GOP's cynical political truce: What's really delaying immigration reform

Boehner and the president didn't work out an immigration deal. The truth behind a midterm cycle mutual cease-fire

Published July 1, 2014 4:33PM (EDT)

John Boehner                                    (Reuters/Larry Downing)
John Boehner (Reuters/Larry Downing)

Who knows what President Obama and Speaker Boehner really said to each other before the critical Tiger Woods summit at the White House last week.

According to a White House official, "Boehner formally told the president last week that the House will not move on immigration legislation" with votes this year. According to Boehner, "I told the president what I have been telling him for months: the American people and their elected officials don't trust him to enforce the law as written.  Until that changes, it is going to be difficult to make progress on this issue." Maybe neither side is true. Maybe they talked about the big soccer tournament or told each other dirty jokes, over cigarettes.

And maybe they weren't able to cut an immigration deal, but implicitly or not, they cut a political deal on which both sides had something to gain. The system is working, just not in the way that helps anyone.

A deal is only reached when both sides have something to gain, and House Republicans had nothing to gain in a midterm election cycle by working out a comprehensive immigration reform package. Even when primary threats are in the past -- and they never really are; there's always another cycle just around the corner -- it would split the party and depress general election turnout for their side. And pro-immigration GOP donors, like the Chamber of Commerce and other business groups, aren't withholding financial support for the party for slow-walking CIR. Why would House Republicans ever have bothered to consider CIR this year? Because they thought it might help the country? Easy, now.

House Republicans' decision to follow their immediate political incentive laid the groundwork for the non-compromise midterm compromise effectively made between Boehner and Obama: Obama would get to issue a base-pleasing executive order limiting deportations ahead of the election, while Boehner and Republicans would get to issue more base-pleasing hollerin' about the present-day King George III occupying the Oval Office, now materialized in the form of a lawsuit. Each side gets something it wants: an opportunity to rouse its kind ahead of the midterms, which is what midterms are all about.

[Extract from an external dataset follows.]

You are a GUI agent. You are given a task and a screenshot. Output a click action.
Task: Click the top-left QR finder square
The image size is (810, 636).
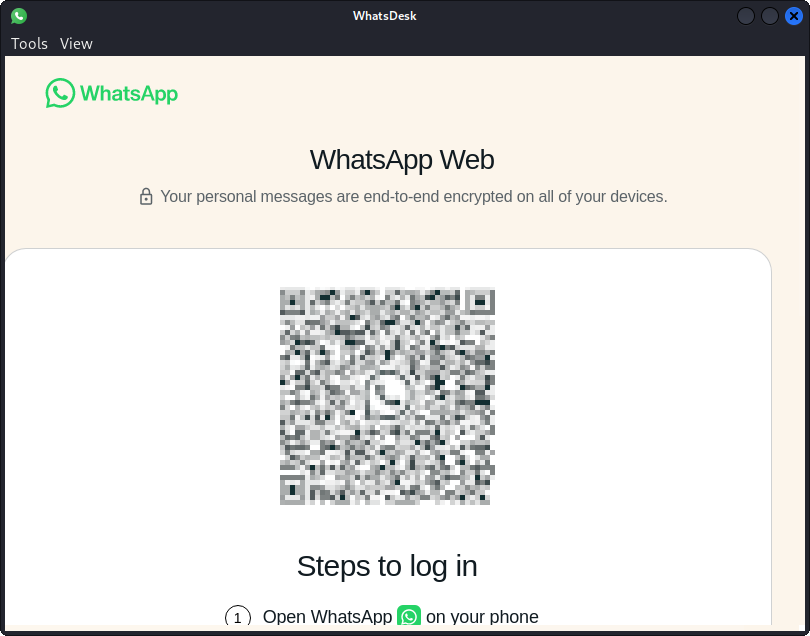(x=294, y=302)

This dynamic of the president's second term, in which the president will act in limited fashion through executive orders and the speaker will issue some hearty screams his way, is depressing, and yet each side seems almost... fine with it. Or at least clear-eyed that this is the only possible way to handle the last few years of cohabitation without truly embarrassing moments like further government shutdowns and debt ceiling crises. It's an order that TPM's Josh Marshall described well as "the long truce" in a recent piece:

On the one hand, President Obama has completely given up on legislating, which is really the only logical course available to him. He's now pursuing a reasonably ambitious agenda using a mix of executive orders and other executive prerogatives. The recent EPA carbon emission regulations aren't the climate legislation most Democrats wanted. But they are a remarkably ambitious step based on executive action alone.

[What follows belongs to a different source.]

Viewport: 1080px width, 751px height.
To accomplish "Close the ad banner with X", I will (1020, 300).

The Republican response has been less to fight these moves as to incorporate them into their anti-Obama narrative as (light version) norm-breaking imperial president or (strong version) emerging Obama tyranny. Not that they won't fight them; they will. But the emphasis seems more on pocketing them as tools for motivating partisans than actually stymieing executive action - a decision no doubt rooted in the near impossibility of challenging the President legislatively since they'd need veto-proof majorities in both Houses. (The Courts, given SCOTUS's activist bent, may be another matter.) [...]

However you choose to describe it, both sides of the partisan divide are operating in their own political universe, on their own political turfs. And the most striking thing is that both seem content to keep it that way.

The only question is: how does this arrangement break, or does it not, ever? Perhaps it only breaks if there's a Republican president: Democrats were willing, at least compared to life under the Obama administration, to work with the last Republican president. It's a crap deal Democrats have: since they believe the government does have the occasional responsibility to pass legislation to address problems, they'll work with Republican presidents; since Republicans don't, they'll never work with Democratic presidents, while the fluctuations of the political mood inevitably return the presidency to them anyway.

It never made much sense to hold out hope for the GOP to move on comprehensive immigration reform in a midterm election cycle. It probably won't happen early next year, either, but there's a better chance of it happening then than there is now! If Republicans win the Senate, and can craft a bill on their own terms, and party leaders can sell it to the base by saying "we need to do this in order to beat Hillary Clinton," well, maybe. But don't hold your breath. It's going to take another seven or so consecutive presidential election defeats before House Republicans work with a Democratic president on this issue. For now, cynical but mutually acceptable base-checking carries the day.


By Jim Newell

Jim Newell covers politics and media for Salon.